*Material for this task*.
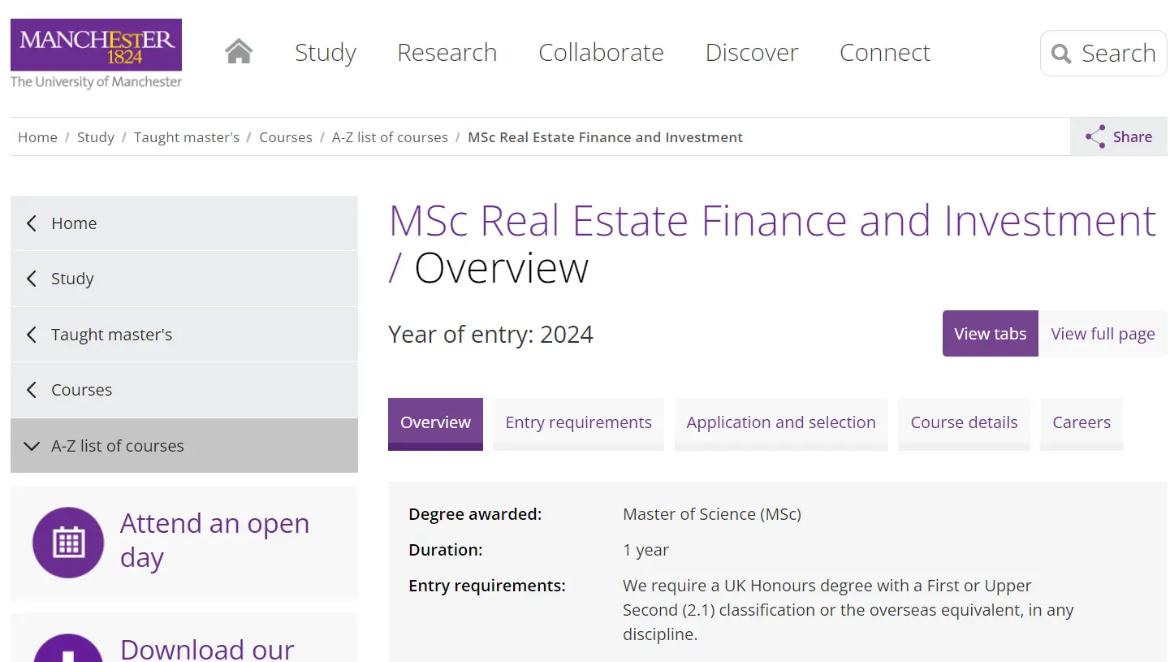Open the Research top navigation menu
The height and width of the screenshot is (662, 1170).
tap(447, 53)
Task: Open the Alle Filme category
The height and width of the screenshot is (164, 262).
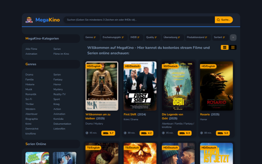Action: (x=31, y=49)
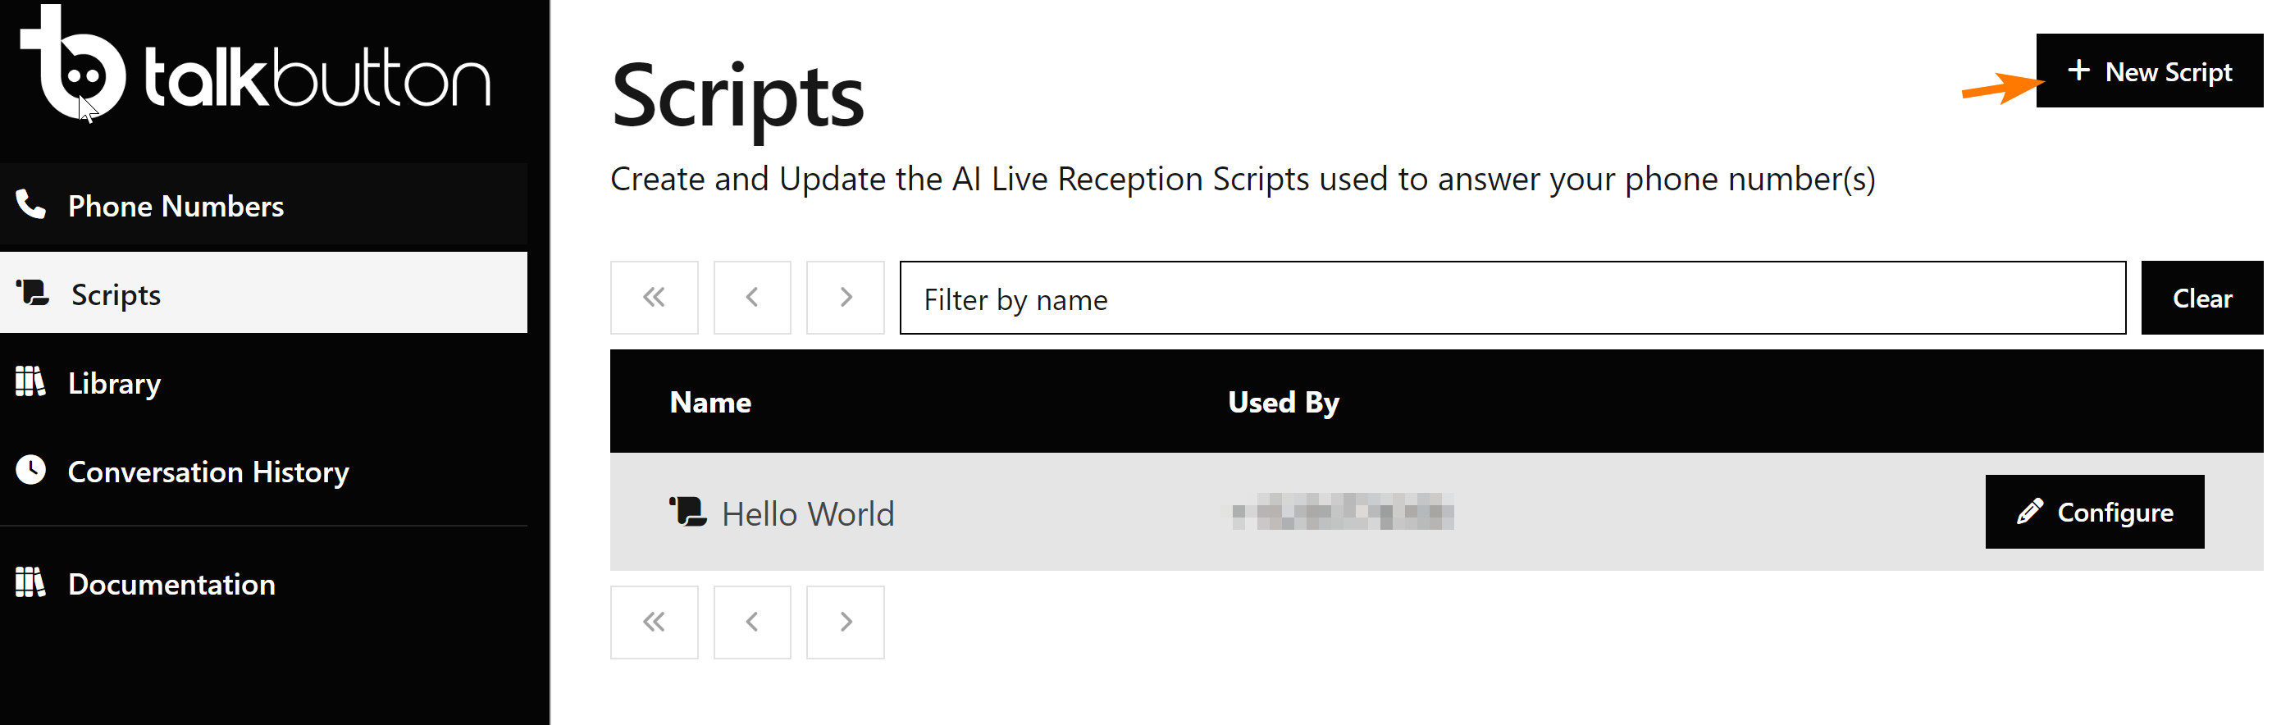
Task: Click the plus icon on New Script
Action: point(2078,72)
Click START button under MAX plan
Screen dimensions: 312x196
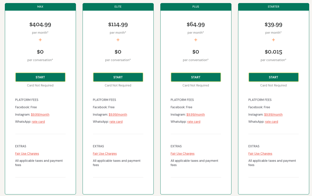tap(40, 77)
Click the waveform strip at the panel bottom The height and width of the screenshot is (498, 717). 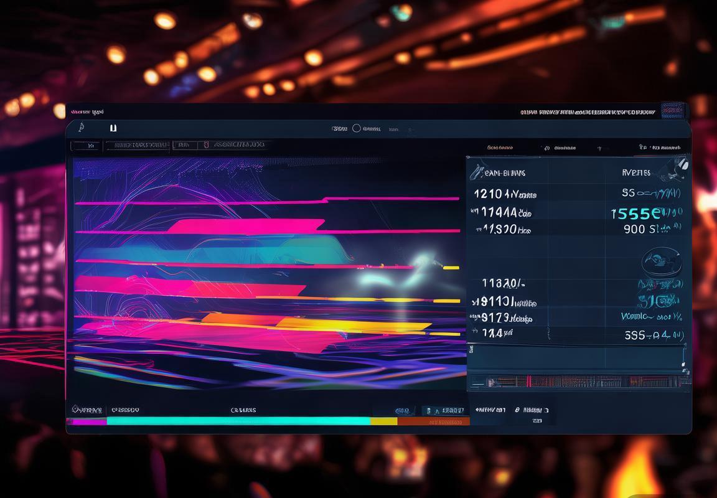click(579, 380)
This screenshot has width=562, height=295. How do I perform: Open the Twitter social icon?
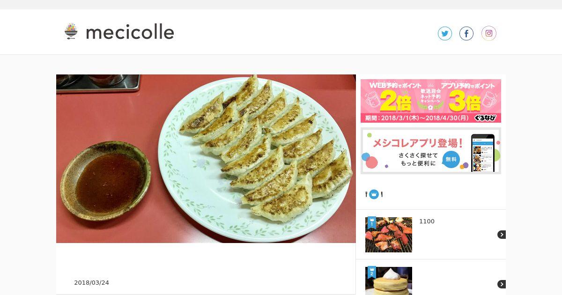click(445, 33)
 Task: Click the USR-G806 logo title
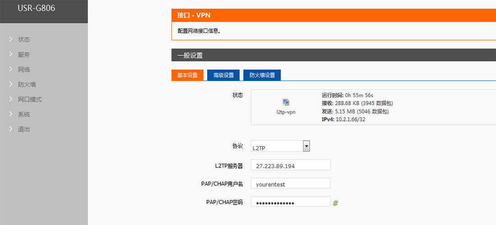(36, 8)
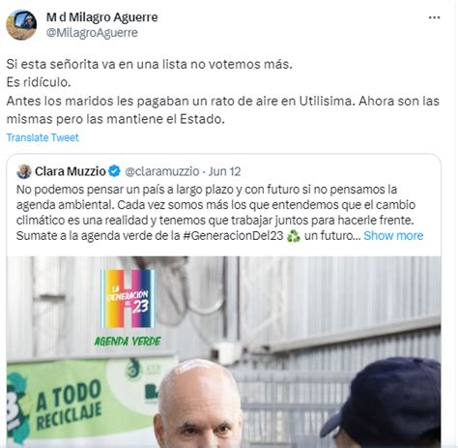Open Clara Muzzio's small avatar

24,171
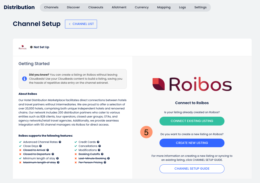Open the Channels tab

(51, 7)
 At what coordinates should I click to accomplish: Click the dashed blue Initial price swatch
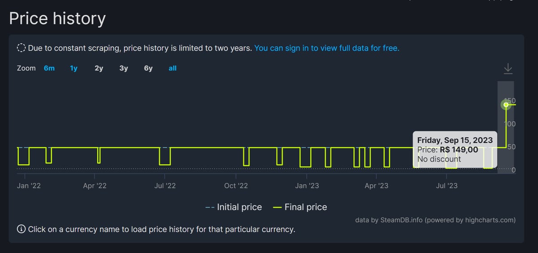pos(209,207)
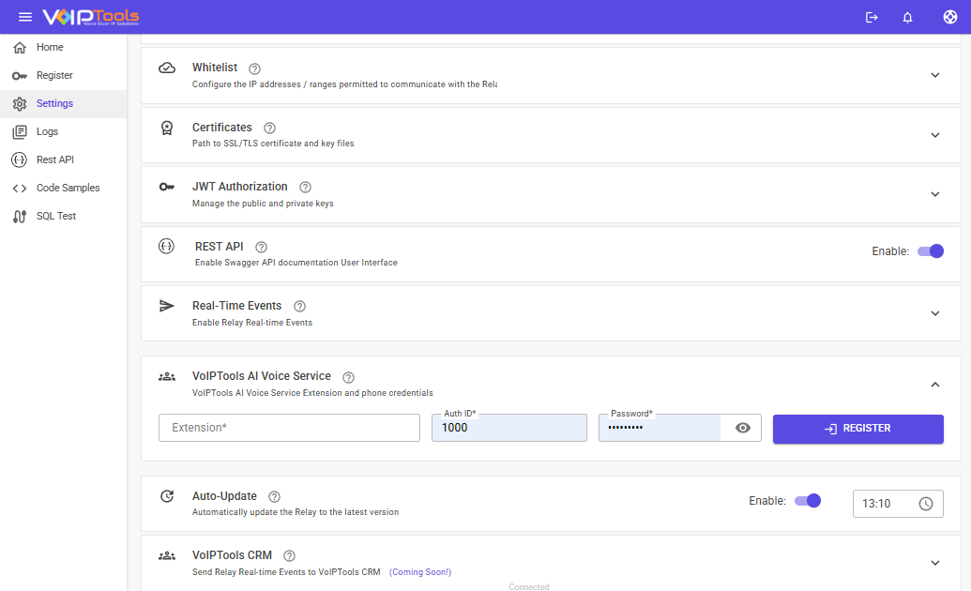Click the Extension input field
The image size is (971, 591).
(x=289, y=428)
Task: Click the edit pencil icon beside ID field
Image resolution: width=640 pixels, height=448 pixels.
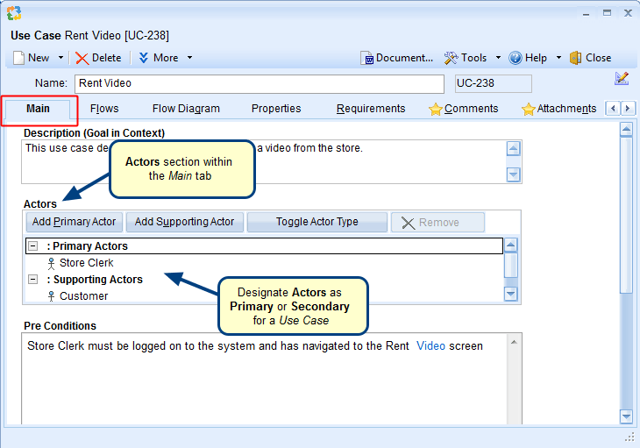Action: pyautogui.click(x=622, y=79)
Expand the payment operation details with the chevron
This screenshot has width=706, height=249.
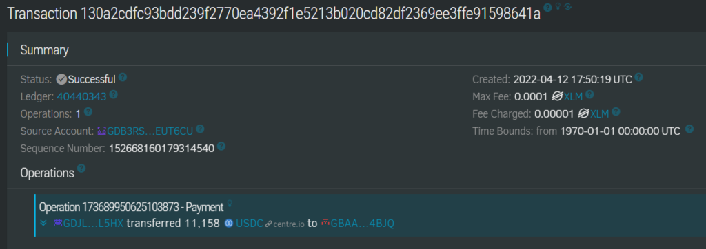coord(43,222)
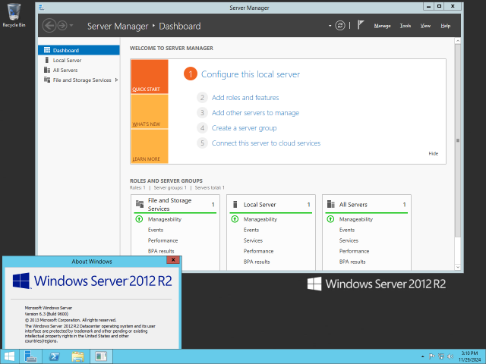This screenshot has height=364, width=486.
Task: Click Manageability status icon in Local Server tile
Action: tap(235, 219)
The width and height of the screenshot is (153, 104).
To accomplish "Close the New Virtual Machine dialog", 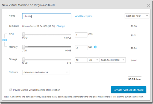I will (x=149, y=5).
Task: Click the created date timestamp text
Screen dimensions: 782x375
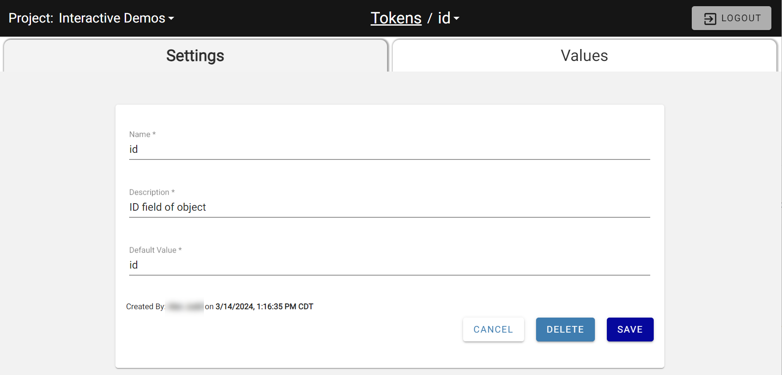Action: point(264,307)
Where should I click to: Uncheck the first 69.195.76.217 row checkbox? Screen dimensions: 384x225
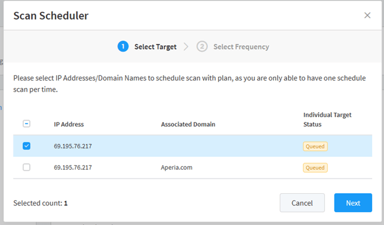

*Task*.
Beginning with the line holding "Screen dimensions: 782x375", copy each line exactly through the end of the records above, and leave every picture out.

*Task output*.
Screen dimensions: 782x375
Action: point(264,307)
Where should I click to: Uncheck the first 69.195.76.217 row checkbox? Screen dimensions: 384x225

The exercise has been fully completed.